Subrequest using slice stuck in infinite loop
|Reported by:||Owned by:|
|uname -a:||Linux hostname 3.10.0-514.10.2.el7.x86_64 #1 SMP Fri Mar 3 00:04:05 UTC 2017 x86_64 x86_64 x86_64 GNU/Linux|
nginx version: nginx/1.11.10
built by gcc 4.8.5 20150623 (Red Hat 4.8.5-11) (GCC)

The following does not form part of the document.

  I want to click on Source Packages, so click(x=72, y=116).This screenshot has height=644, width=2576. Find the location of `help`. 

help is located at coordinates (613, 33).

configure arguments: --prefix=/usr/local/nginx --sbin-path=/usr/local/nginx/sbin/nginx --conf-path=/usr/local/etc/nginx/nginx.conf --error-log-path=/var/log/nginx/error.log --http-log-path=/var/log/nginx/access.log --http-client-body-temp-path=/var/lib/nginx/tmp/client_body --http-proxy-temp-path=/var/lib/nginx/tmp/proxy --pid-path=/run/nginx.pid --lock-path=/run/lock/subsys/nginx --user=nginx --group=nginx --with-pcre --with-http_slice_module --with-threads --with-debug --with-cc-opt='-O2 -g -pipe -Wall -Wp,-D_FORTIFY_SOURCE=2 -fexceptions -fstack-protector-strong --param=ssp-buffer-size=4 -grecord-gcc-switches -specs=/usr/lib/rpm/redhat/redhat-hardened-cc1 -m64 -mtune=generic' --with-ld-opt='-Wl,-z,relro -specs=/usr/lib/rpm/redhat/redhat-hardened-ld -Wl,-E'
When nginx has to do subrequests for one or more slices to a remote origin, and the config has a error_page pointing to a different location than the one serving slices and the error is cached by proxy_cache_valid, a subrequest can get stuck in an infinite loop (i.e. worker process always running at 100% cpu) if the origin server stops responding and nginx internally generates an 5xx error, e.g 502 (such 5xx error would then be redirected to the error specific location, which is cached or will be cached - in case the cache files are empty).
If proxy_cache_valid 5xx (e.g 502) is set to 0s, then such loop does not occur, and the subrequest keeps trying to connect to the origin until it comes back online and the whole request (subsequent subrequests) are successfully satisfied.
If error_page 502 /another_uri_for_erros/ is not set (or said custom location is not present in the server level), the loop also does not occur.
This also happens with nginx-1.10.1 (although I have not reproduced it with the vanilla version, it seems not to be related to 3rd party modules).
Also, I have not tested this bug with other http statuses, such as 4xx (don't know if they're treated in a different manner internally by the subrequest module).
Attached are two files. One is the minimal nginx config file that I used to reproduce this bug with the vanilla nginx-1.11.10 (as per -V). The second one has a gdb backtrace inside the inner most part of the loop.
Hope that it helps, and, if needed, I'll be glad to provide more debugging infos or testing possible patches.